→ **EXERCISE BRIEF**: Set the entries below down again, please. Match them exactly.

→ **GIVEN DATA**:
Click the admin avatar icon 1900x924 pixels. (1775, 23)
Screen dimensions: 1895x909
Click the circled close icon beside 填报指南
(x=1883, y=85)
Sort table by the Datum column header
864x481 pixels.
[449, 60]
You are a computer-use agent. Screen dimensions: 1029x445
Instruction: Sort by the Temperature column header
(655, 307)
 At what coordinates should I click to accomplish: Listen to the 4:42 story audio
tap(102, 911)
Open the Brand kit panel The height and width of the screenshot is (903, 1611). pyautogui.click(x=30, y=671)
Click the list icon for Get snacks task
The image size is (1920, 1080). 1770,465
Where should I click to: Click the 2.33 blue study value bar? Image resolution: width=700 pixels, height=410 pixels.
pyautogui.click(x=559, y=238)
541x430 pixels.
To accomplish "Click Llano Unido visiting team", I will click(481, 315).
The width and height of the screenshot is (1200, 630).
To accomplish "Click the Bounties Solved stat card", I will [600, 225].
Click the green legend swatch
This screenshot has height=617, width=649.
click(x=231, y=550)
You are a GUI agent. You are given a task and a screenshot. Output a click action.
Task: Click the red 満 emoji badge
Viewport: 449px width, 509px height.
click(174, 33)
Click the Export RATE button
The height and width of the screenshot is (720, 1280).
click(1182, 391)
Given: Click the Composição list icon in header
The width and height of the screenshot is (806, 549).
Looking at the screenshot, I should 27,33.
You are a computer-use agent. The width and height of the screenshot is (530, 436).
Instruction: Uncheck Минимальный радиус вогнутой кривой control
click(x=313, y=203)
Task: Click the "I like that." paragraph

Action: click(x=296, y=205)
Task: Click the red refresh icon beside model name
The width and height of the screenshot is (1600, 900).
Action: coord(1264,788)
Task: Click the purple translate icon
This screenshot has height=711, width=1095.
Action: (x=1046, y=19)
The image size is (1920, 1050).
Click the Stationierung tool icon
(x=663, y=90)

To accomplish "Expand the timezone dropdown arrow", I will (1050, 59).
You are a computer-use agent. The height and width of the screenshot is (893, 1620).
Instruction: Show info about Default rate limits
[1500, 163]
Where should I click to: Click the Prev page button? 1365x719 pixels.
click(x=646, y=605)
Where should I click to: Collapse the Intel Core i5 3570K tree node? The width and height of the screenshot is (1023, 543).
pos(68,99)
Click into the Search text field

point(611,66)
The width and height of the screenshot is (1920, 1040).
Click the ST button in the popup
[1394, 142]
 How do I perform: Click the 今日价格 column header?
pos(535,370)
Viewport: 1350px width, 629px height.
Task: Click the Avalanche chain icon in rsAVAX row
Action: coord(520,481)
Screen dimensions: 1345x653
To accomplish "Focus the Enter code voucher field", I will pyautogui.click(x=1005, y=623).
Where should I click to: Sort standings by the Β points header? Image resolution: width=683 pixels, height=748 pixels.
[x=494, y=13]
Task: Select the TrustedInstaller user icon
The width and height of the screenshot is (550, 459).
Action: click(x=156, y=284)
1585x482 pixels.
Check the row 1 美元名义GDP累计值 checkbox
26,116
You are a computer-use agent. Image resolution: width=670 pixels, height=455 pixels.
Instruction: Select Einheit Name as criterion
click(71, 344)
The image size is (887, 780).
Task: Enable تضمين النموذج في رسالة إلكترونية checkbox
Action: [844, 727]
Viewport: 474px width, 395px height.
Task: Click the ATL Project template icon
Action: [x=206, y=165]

→ **OUTPUT FOR THIS EXERCISE**:
Click the admin avatar icon 1900x924 pixels. (1775, 23)
Screen dimensions: 1895x909
Click the circled close icon beside 填报指南
(x=1883, y=85)
Sort table by the Datum column header
864x481 pixels.
[449, 60]
You are a computer-use agent. Screen dimensions: 1029x445
Instruction: Sort by the Temperature column header
(655, 307)
 At what coordinates should I click to accomplish: Listen to the 4:42 story audio
tap(102, 911)
Open the Brand kit panel The height and width of the screenshot is (903, 1611). pyautogui.click(x=30, y=671)
Click the list icon for Get snacks task
The image size is (1920, 1080). 1770,465
Where should I click to: Click the 2.33 blue study value bar? Image resolution: width=700 pixels, height=410 pixels.
pyautogui.click(x=559, y=238)
541x430 pixels.
To accomplish "Click Llano Unido visiting team", I will click(481, 315).
The width and height of the screenshot is (1200, 630).
To accomplish "Click the Bounties Solved stat card", I will [600, 225].
Click the green legend swatch
This screenshot has height=617, width=649.
click(x=231, y=550)
You are a GUI agent. You are given a task and a screenshot. Output a click action.
Task: Click the red 満 emoji badge
Viewport: 449px width, 509px height.
click(174, 33)
Click the Export RATE button
The height and width of the screenshot is (720, 1280).
click(1182, 391)
Given: Click the Composição list icon in header
The width and height of the screenshot is (806, 549).
Looking at the screenshot, I should 27,33.
You are a computer-use agent. The width and height of the screenshot is (530, 436).
Instruction: Uncheck Минимальный радиус вогнутой кривой control
click(x=313, y=203)
Task: Click the "I like that." paragraph

Action: click(x=296, y=205)
Task: Click the red refresh icon beside model name
The width and height of the screenshot is (1600, 900).
Action: coord(1264,788)
Task: Click the purple translate icon
This screenshot has height=711, width=1095.
Action: (x=1046, y=19)
The image size is (1920, 1050).
Click the Stationierung tool icon
(x=663, y=90)

To accomplish "Expand the timezone dropdown arrow", I will (1050, 59).
You are a computer-use agent. The height and width of the screenshot is (893, 1620).
Instruction: Show info about Default rate limits
[1500, 163]
Where should I click to: Click the Prev page button? 1365x719 pixels.
click(x=646, y=605)
Where should I click to: Collapse the Intel Core i5 3570K tree node? The width and height of the screenshot is (1023, 543).
pos(68,99)
Click into the Search text field

point(611,66)
The width and height of the screenshot is (1920, 1040).
Click the ST button in the popup
[1394, 142]
 How do I perform: Click the 今日价格 column header?
pos(535,370)
Viewport: 1350px width, 629px height.
Task: Click the Avalanche chain icon in rsAVAX row
Action: coord(520,481)
Screen dimensions: 1345x653
To accomplish "Focus the Enter code voucher field", I will pyautogui.click(x=1005, y=623).
Where should I click to: Sort standings by the Β points header? Image resolution: width=683 pixels, height=748 pixels.
[x=494, y=13]
Task: Select the TrustedInstaller user icon
The width and height of the screenshot is (550, 459).
Action: click(x=156, y=284)
1585x482 pixels.
Check the row 1 美元名义GDP累计值 checkbox
26,116
You are a computer-use agent. Image resolution: width=670 pixels, height=455 pixels.
Instruction: Select Einheit Name as criterion
click(71, 344)
The image size is (887, 780).
Task: Enable تضمين النموذج في رسالة إلكترونية checkbox
Action: [844, 727]
Viewport: 474px width, 395px height.
Task: Click the ATL Project template icon
Action: [x=206, y=165]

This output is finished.